• _Exercise_: Pull out each line of the records holding the string "title".

Segment Start: Data for review

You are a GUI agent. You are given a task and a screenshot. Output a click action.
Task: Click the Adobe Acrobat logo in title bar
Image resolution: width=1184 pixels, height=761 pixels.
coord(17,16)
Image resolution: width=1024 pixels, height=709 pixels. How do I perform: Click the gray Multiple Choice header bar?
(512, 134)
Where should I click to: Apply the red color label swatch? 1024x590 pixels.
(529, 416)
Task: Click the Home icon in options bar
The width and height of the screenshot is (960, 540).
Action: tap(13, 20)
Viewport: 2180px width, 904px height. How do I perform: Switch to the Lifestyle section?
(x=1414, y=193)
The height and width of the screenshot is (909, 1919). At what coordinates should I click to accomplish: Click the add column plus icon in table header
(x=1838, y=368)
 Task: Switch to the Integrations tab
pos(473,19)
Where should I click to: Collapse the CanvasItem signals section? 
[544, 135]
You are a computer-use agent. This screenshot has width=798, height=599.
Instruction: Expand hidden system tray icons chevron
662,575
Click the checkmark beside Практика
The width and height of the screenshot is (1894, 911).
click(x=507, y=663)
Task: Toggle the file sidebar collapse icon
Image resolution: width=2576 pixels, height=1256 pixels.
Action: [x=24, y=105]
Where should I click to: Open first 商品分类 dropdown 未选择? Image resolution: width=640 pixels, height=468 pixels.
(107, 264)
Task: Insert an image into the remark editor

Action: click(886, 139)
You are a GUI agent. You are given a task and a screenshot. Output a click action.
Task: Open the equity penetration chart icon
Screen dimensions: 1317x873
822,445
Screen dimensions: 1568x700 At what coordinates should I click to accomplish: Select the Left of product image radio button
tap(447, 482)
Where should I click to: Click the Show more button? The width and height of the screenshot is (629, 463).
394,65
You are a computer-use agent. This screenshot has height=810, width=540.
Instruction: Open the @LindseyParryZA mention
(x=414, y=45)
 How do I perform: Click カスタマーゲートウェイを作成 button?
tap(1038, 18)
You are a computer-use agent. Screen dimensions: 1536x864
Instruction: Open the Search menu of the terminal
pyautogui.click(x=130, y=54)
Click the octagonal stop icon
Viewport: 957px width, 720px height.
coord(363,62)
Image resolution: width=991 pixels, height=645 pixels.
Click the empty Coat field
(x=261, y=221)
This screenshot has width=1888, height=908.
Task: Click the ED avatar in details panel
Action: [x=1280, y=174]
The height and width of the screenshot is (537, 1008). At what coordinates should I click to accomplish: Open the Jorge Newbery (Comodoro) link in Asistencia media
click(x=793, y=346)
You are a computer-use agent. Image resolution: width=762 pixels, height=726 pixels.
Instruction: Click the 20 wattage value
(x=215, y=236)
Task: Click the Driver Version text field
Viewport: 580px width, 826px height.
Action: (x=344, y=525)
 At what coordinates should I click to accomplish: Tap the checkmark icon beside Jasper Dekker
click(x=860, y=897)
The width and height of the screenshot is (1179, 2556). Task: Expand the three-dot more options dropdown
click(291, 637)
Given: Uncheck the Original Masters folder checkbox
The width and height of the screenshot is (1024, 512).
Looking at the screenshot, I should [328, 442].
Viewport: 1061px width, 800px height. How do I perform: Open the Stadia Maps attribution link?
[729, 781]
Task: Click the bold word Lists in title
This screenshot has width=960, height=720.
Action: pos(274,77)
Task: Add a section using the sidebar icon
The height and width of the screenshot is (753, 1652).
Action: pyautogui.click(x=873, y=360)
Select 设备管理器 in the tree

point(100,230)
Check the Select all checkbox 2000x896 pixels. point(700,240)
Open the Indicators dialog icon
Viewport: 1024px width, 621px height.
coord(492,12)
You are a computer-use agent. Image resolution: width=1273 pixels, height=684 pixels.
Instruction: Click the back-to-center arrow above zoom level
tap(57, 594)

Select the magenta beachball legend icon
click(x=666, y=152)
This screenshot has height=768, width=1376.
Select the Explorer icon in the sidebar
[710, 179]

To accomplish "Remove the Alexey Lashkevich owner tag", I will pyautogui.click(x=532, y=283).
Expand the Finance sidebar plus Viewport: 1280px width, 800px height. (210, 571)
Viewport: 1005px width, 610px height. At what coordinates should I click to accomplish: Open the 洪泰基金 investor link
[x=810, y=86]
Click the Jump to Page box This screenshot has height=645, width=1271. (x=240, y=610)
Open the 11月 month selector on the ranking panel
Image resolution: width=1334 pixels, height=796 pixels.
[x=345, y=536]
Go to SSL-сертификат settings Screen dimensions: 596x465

Segment End: Data for review

• _Solution_:
Task: Click the Adobe Acrobat logo in title bar
Task: Click the bold word Lists in title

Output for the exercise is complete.